Tik Tok: quali i problemi di privacy?

La notizia emersa lo scorso 10 ottobre riguardo una possibile indagine del governo statunitense su TikTok riaccende i riflettori sui problemi legati al controllo della celebre app Made in China per quanto riguarda privacy e libertà di espressione.

L’applicazione, che dal 2016 a oggi si è guadagnata un posto di primo piano al punto da essersi accreditata come la più credibile competitor di Facebook, sarebbe finita nel mirino del senatore repubblicano Marco Rubio per problemi legati alla sicurezza nazionale. Secondo Rubio, l’app avrebbe politiche che puntano a “censurare contenuti e mettere a tacere l’aperta discussione su argomenti ritenuti sensibili dal Governo cinese e dal Partito Comunista”.

In realtà, l’app distribuita dalla cinese ByteDance è già alle prese con problemi ben più gravi, che riguardano la tutela della privacy dei suoi utenti e in particolare dei minori. Dopo la multa da 5,7 milioni di dollari comminata negli stessi USA per la violazione delle condizioni previste dal Children’s Online Privacy Protection Act, TikTok è sotto scrutinio anche nel Regno Unito, dove rischia una multa ben più salata (si parla di 20 milioni di euro) ai sensi di quanto previsto dal GDPR, il regolamento europeo per la protezione dei dati.

In entrambi i casi l’azienda, con sede a Pechino, è stata messa sotto accusa per non aver rispettato le norme sul trattamento dei dati degli utenti minorenni, che in Europa come negli Stati Uniti richiede l’autorizzazione da parte dei genitori quando gli utenti stessi hanno un’età inferiore ai 13 anni.

Uno scoglio che TikTok ha cercato di aggirare inserendo nelle condizioni di utilizzo dell’applicazione il divieto di iscrizione ai minori di 13 anni ma che secondo le autorità statunitensi e britanniche non ne avrebbe impedito di aggirarla, semplicemente “barando” sulla loro età al momento dell’iscrizione.

Il problema si pone al di là del caso TikTok e non si può pensare di risolverlo con semplici sistemi sanzionatori. Il tema richiede invece una riflessione molto più ampia, che parta per esempio dalla necessità di mettere in campo strumenti che possano consentire un’identificazione certa di chi fruisce dei servizi su Internet tutelando allo stesso tempo la loro privacy. Infatti, nessuna azienda ha oggi a disposizione strumenti tecnici che le consentano di verificare l’età degli utenti e, tantomeno, quelli che permettano di certificare l’autenticità di una eventuale autorizzazione dei genitori.
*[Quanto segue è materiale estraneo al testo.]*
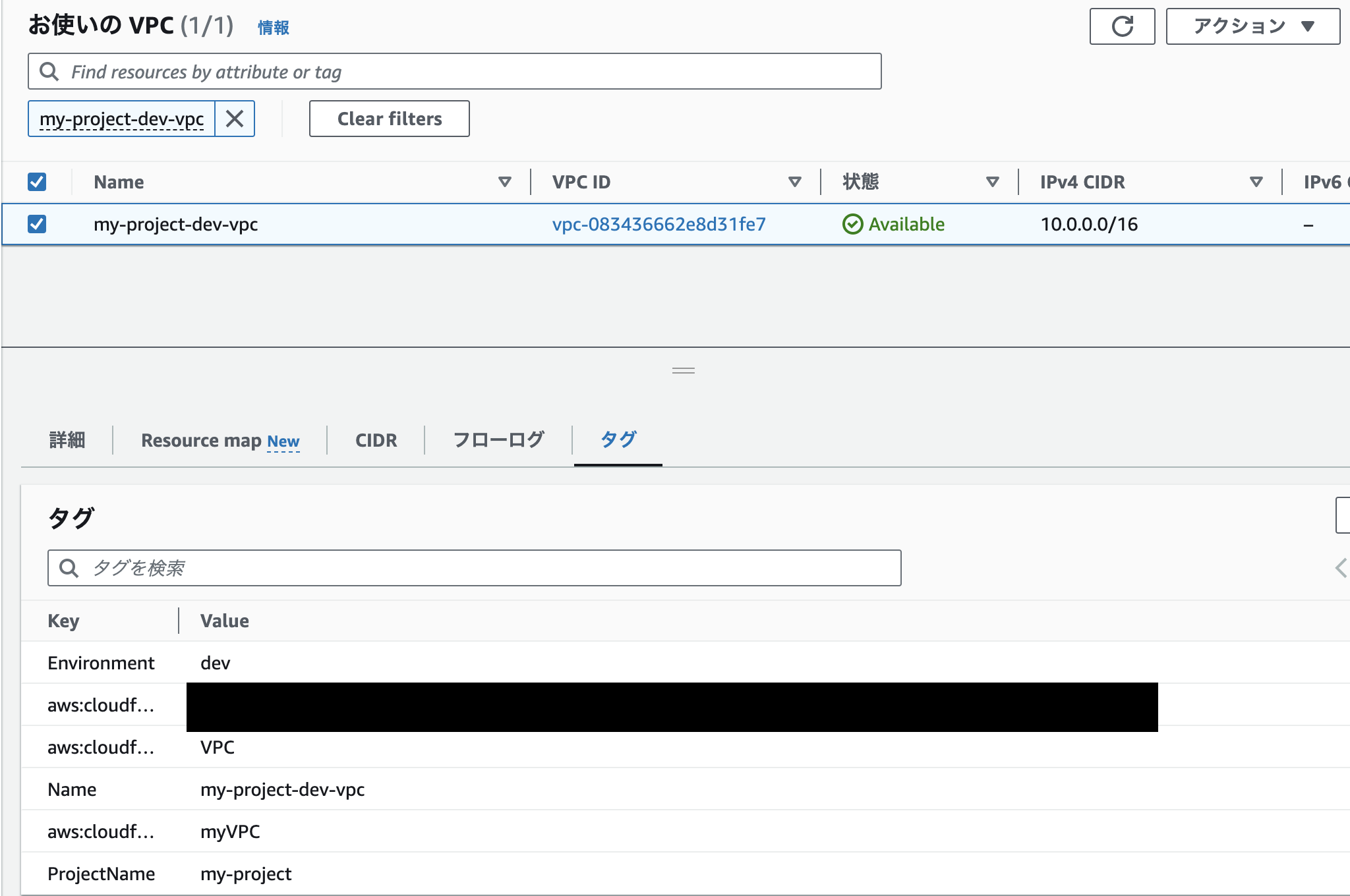1350x896 pixels.
Task: Uncheck the my-project-dev-vpc row checkbox
Action: pyautogui.click(x=37, y=224)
I primi tentativi di mettere in campo qualcosa del genere, avviati nel Regno Unito con un progetto che prevedeva l’obbligo per siti e piattaforme di richiedere l’upload di un documento di identità che certificasse la maggiore età degli utenti, si sono scontrati con il timore di generare un effetto boomerang che finiva per mettere a rischio la riservatezza dei dati stessi. Un paradosso difficile da superare che, però, non può esaurire la discussione su questo argomento.

Alessandro Papini, Presidente dell’Accademia Italiana Privacy, spiega che “Il tema della tutela dei minorenni su Internet e del trattamento dei dati che condividono sulle piattaforme online è caldissimo. Purtroppo sembra che l’approccio attuale si muova su due piani che rappresentano entrambi un vicolo cieco: lasciare la soluzione alla buona volontà delle singole aziende o scaricare tutte le responsabilità sul dovere di sorveglianza in capo ai genitori”.

L’Accademia Italiana Privacy sottolinea la necessità di un dibattito che affronti questa tematica e che permetta di avviare un percorso che conduca alla creazione di strumenti legislativi e tecnologici in grado di tutelare in maniera adeguata la privacy di chi utilizza software e piattaforme online.